Reconnaître un gros con d’un antisémite
Par Anthony Casanova , le 26 mars 2013

Anthony CASANOVA est politiquement correct

Nos chères têtes blondes - le Coq des Bruyères

Prenez un Juif… et bien, croyez-le ou non, si vous faites fi de son nez crochu, de son regard libidineux, et de ses doigts fourchus, alors vous vous apercevrez qu’il peut aisément passer pour un étranger lambda. Cependant, malheureusement pour nous, tous les antisémites ne portent pas une petite moustache noire, une mèche sur le côté, et ne se baladent pas le bras tendu pour assister à un « spectacle » de Dieudonné.  C’est aussi pour cette raison que bien des gens n’arrivent jamais à conclure qu’une action est antisémite ou non.

Durant le règne de Sarkozy, au rythme des « petites phrases », il m’est arrivé – et je ne fus pas le seul – d’accuser Claude Guéant, Eric Besson, ou encore Brice Hortefeux d’être un tantinet racistes. Ce à quoi, on me répondait « qu’il ne fallait pas agiter le chiffon infamant du racisme à n’importe quelle sauce, quand bien même elle eut un arrière-goût auvergnat. Ainsi, entre ceux accusés d’agiter en permanence le chiffon du « dérapage » et ceux qui ne pensent jamais à le sortir, s’en suit un débat interminable sur « une phrase aux consonances douteuses » fait-elle de son auteur un raciste/antisémite/homophobe ?

Prenons l’exemple d’un Monsieur qui, rentrant chez lui en s’apercevant que le plombier n’a pas nettoyé après son passage, dirait à sa femme : « ça c’est vraiment un travail d’arabe »… peut-on en conclure que ce type est aussi raciste qu’il est antisémite lorsque il balance à son frère, n’ayant pas pris la peine de lui proposer le dernier carré de chocolat, : « oh le juif, tu pourrais partager ! » ? Et je ne parle pas du moment où ce même Monsieur – oui, Monsieur est très con – dit à son pote de bistrot : « on va pas partir sans avoir terminé la bouteille, on est pas des pédés. » Ce Monsieur, je vous pose la question, est-il à 100%, 30%, 18%, 0,1% raciste/antisémite/homophobe ?

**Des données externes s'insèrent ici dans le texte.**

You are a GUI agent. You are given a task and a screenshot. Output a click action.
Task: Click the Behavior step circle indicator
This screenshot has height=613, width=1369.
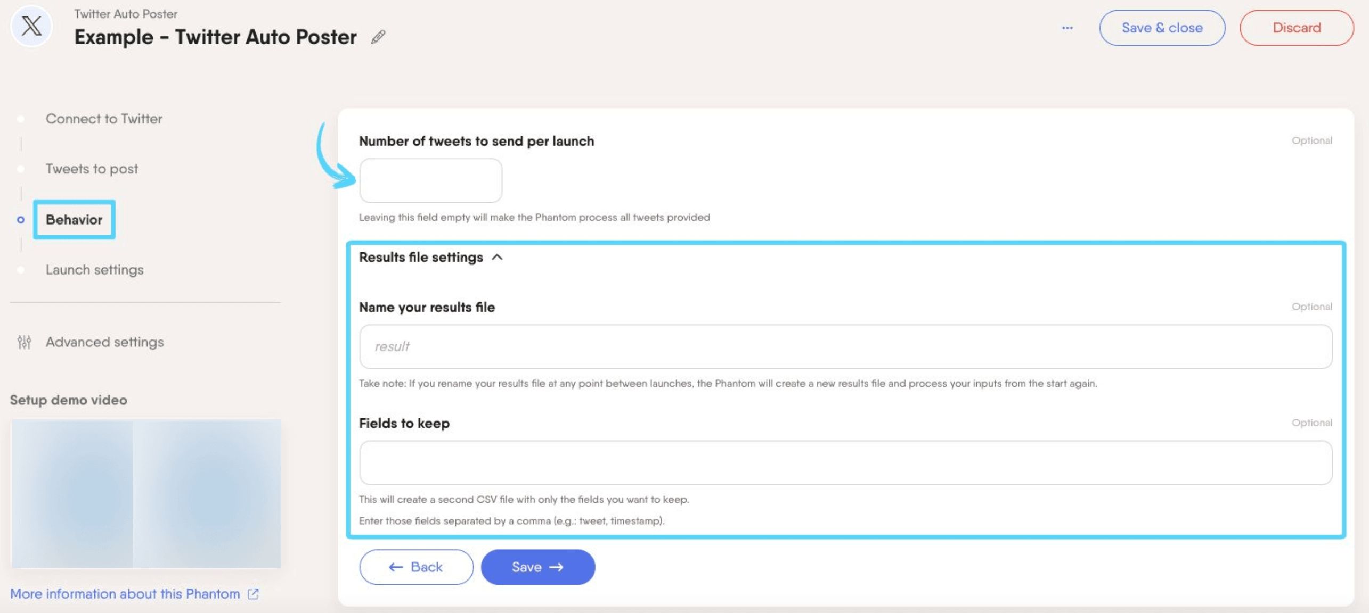click(x=21, y=220)
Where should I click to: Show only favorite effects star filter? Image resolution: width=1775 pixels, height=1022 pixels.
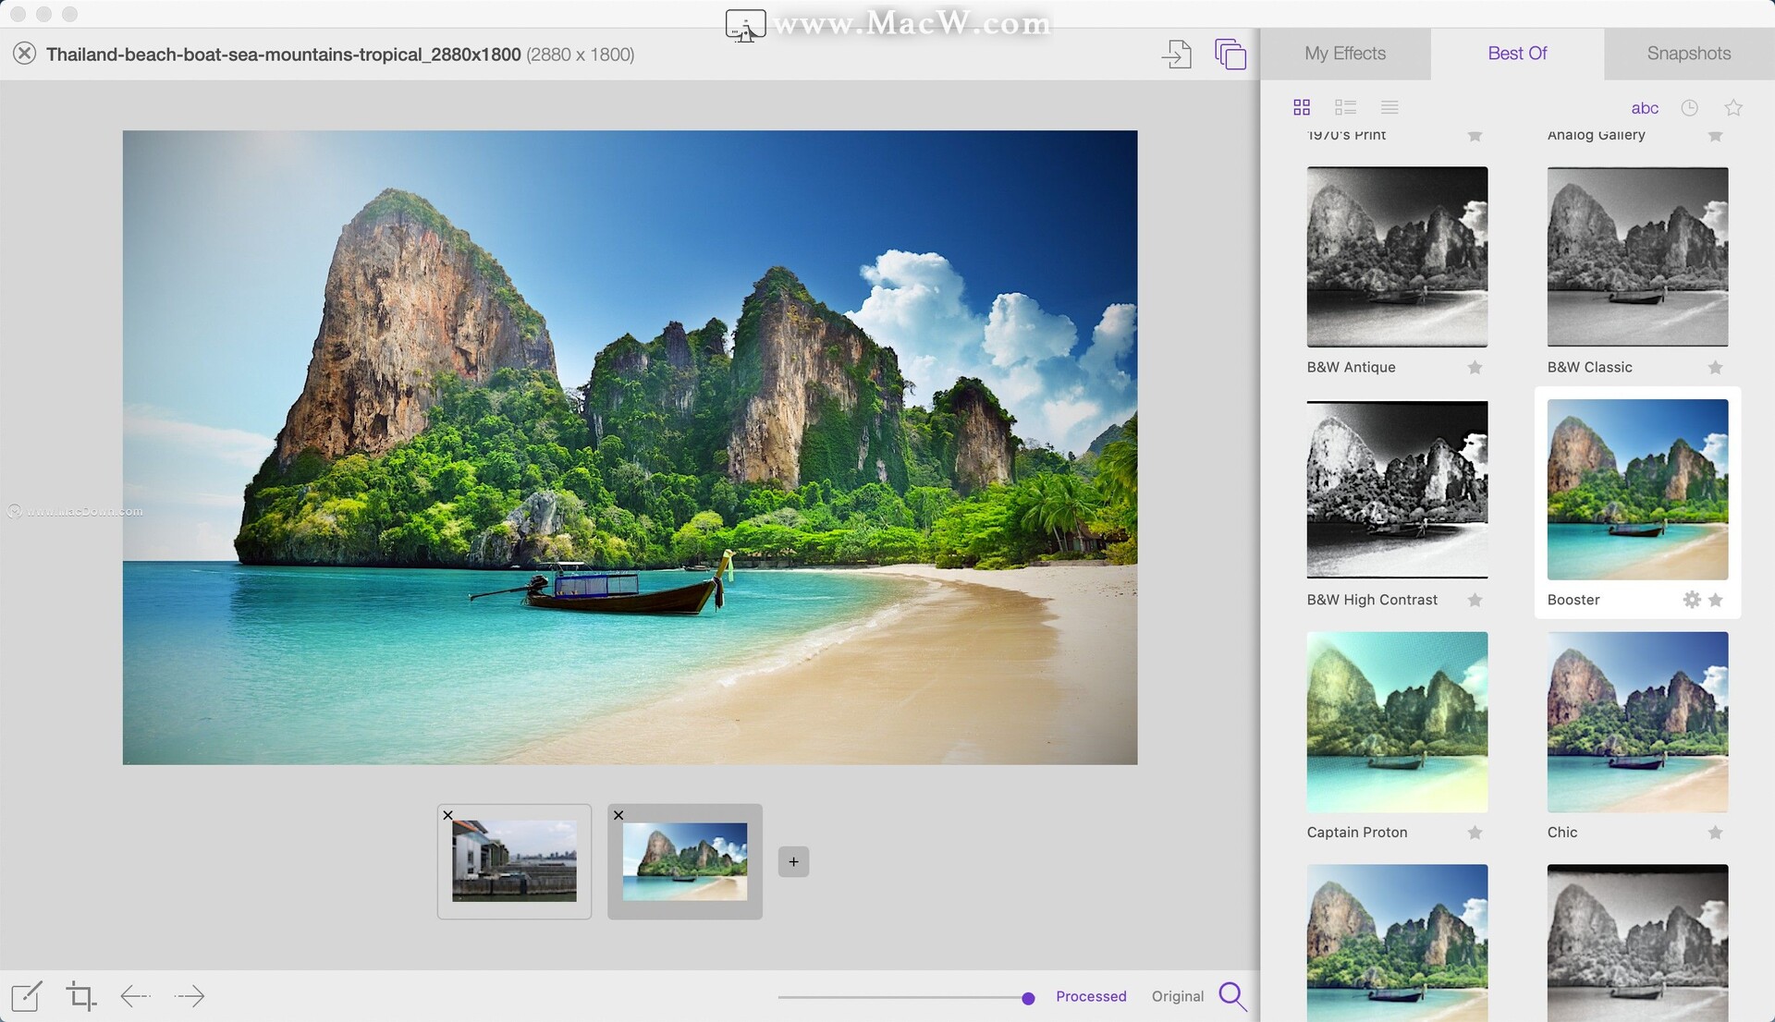[1733, 108]
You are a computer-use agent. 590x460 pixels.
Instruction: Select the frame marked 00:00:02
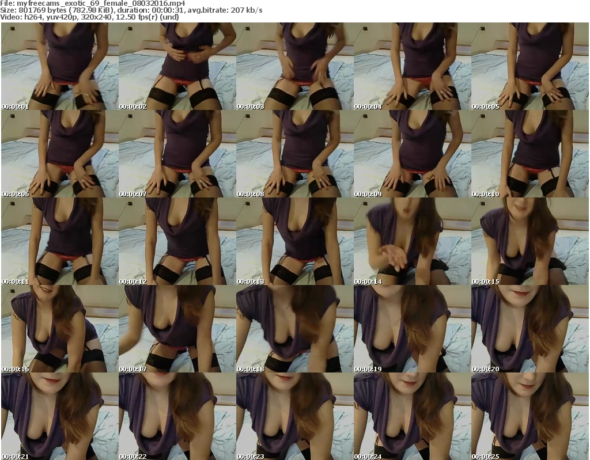pos(177,66)
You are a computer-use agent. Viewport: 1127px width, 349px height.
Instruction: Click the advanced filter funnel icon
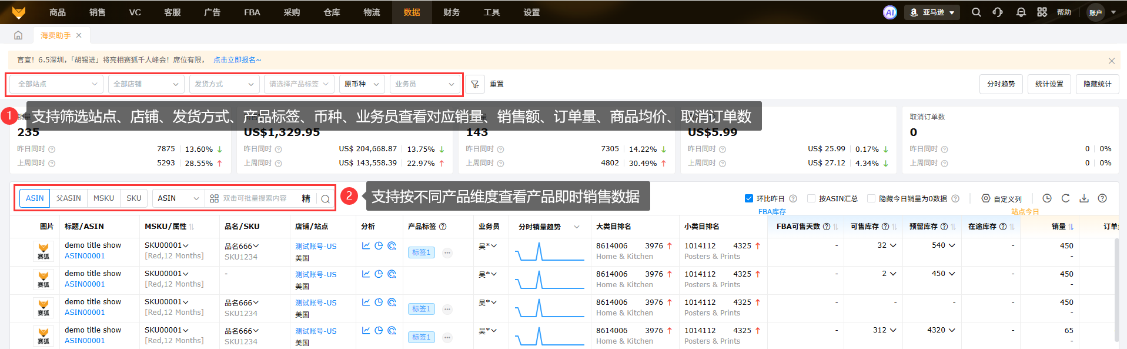tap(475, 84)
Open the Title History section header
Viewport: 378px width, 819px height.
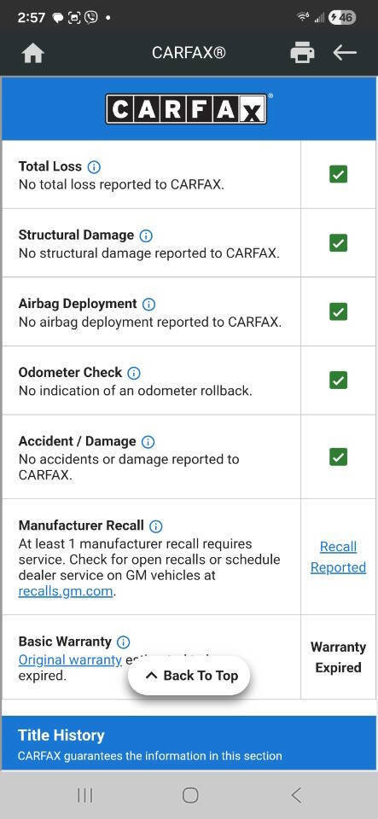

En voyant les slogans de la « manif pour tous », personne – à juste titre – ne se gêne pour dire que ça transpire la haine du pédé. Alors pourquoi dès qu’il s’agit d’antisémitisme, tout le monde cherche des excuses, parle d’exagération, ou de zèle excessif ? Si l’on analyse la phrase de Mélenchon sur Moscovici lorsqu’il déclare que ce dernier est un « salopard » qui à « un comportement de quelqu’un qui ne pense pas français, (mais) qui pense finance internationale ». On peut, certes, comprendre ceux qui disent que le judaïsme de Moscovici n’est pas gravé sur son front. Alors serait-ce simplement de la maladresse ? Sans doute, mais pourquoi devrait-on se priver de la souligner ?

L’autre vrai problème que pause la sentence de Mélenchon, c’est de dire que Moscovici ne raisonne pas « français ». Pour un type qui nous cause sans cesse « d’international » au point d’en chanter le refrain, on peut se questionner sur l’intérêt de penser « français » pour résoudre un problème à Chypre ! Il aurait pu dire que Moscovici a « un comportement de quelqu’un qui ne pense pas socialiste, humaniste ou de gauche », mais que vient foutre la nation dedans ?  Parce que dans ces cas-là, on va avoir du mal à faire l’Europe et en résoudre les problèmes, si le critère c’est de « penser français ». Et pourquoi pas polonais ?

Tout ça pour dire aux supporteurs de Mélenchon, que le grand dilemme de la saillie de leur héros sur le « salopard » Moscovici est de savoir si elle tend plus de l’antisémitisme ou de la grosse connerie ?
Mais je comprends qu’il n’est pas aisé de désillusionner les fans de Jean-Luc… il faut se mettre à leur place, ils pensaient avoir un nouveau Jean Jaurès, et ils se retrouvent avec un autre Beppe Grillo.